** Start DOCUMENT TEXT **

Toward Human-Robot Interface Standards: Use of Standardization and Intelligent Subsystems for Advancing Human-Robotic Competency in Space Exploration 2006-01-2019
NASA's plans to implement the Vision for Space Exploration include extensive human-robot cooperation across an enterprise spanning multiple missions, systems, and decades. To make this practical, strong enterprise-level interface standards (data, power, communication, interaction, autonomy, and physical) will be required early in the systems and technology development cycle. Such standards should affect both the engineer and operator roles that humans adopt in their interactions with robots. For the engineer role, standards will result in reduced development lead-times, lower cost, and greater efficiency in deploying such systems. For the operator role, standards will result in common autonomy and interaction modes that reduce operator training, minimize workload, and apply to many different robotic platforms. Reduced quantities of spare hardware could also be a benefit of standardization.
This paper discusses the need for, and benefits that derive from, human-robot interface standards from the perspective of stakeholders within NASA, in the academic community, and in industry. The discussion includes an assessment of the scope of the required standards and the extent to which existing standards are applicable and are able to meet the need. In addition, past initiatives to promote standardization and their implications for the current initiative are explored, current efforts to develop appropriate standards are described, and significant gaps and roadblocks are identified.

** End DOCUMENT TEXT **

* **GIVEN REQUEST 1**: From the rows, print every line starting with the line that contains "The width and" and going on through the line that contains "(366, 139).", without the pictures.
The human-robot interface standards paper and the rows that follow it are unrelated material.

** Start LISTED ENTRIES **

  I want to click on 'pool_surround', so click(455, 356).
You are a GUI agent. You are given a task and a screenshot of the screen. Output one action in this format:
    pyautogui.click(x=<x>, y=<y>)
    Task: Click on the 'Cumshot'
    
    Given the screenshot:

** End LISTED ENTRIES **
** Start LISTED ENTRIES **

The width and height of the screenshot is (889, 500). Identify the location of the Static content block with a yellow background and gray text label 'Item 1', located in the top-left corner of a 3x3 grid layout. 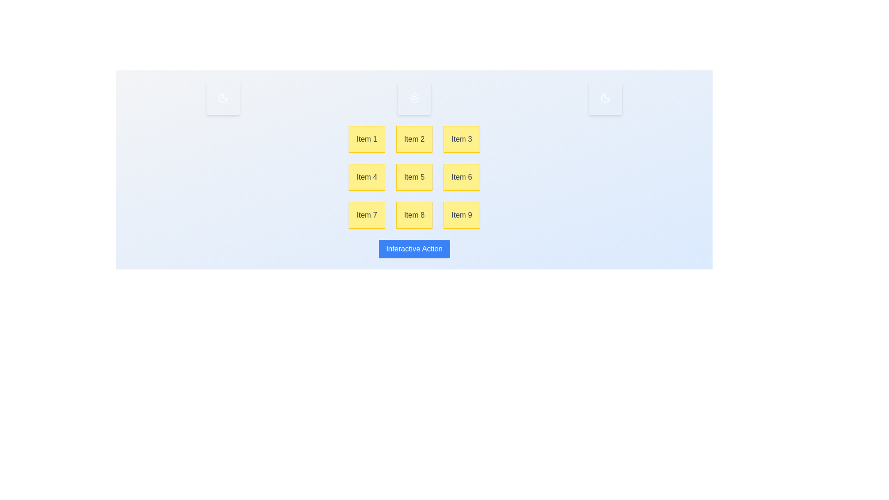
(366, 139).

** End LISTED ENTRIES **

* **GIVEN REQUEST 2**: Revise the passage of the human-robot interface standards paper starting with "This paper discusses" and going on through "roadblocks are identified.", changing "stakeholders" to "participants".

* **WRITTEN REPLY 1**:
The width and height of the screenshot is (889, 500). Identify the location of the Static content block with a yellow background and gray text label 'Item 1', located in the top-left corner of a 3x3 grid layout. 
(366, 139).

* **WRITTEN REPLY 2**:
This paper discusses the need for, and benefits that derive from, human-robot interface standards from the perspective of participants within NASA, in the academic community, and in industry. The discussion includes an assessment of the scope of the required standards and the extent to which existing standards are applicable and are able to meet the need. In addition, past initiatives to promote standardization and their implications for the current initiative are explored, current efforts to develop appropriate standards are described, and significant gaps and roadblocks are identified.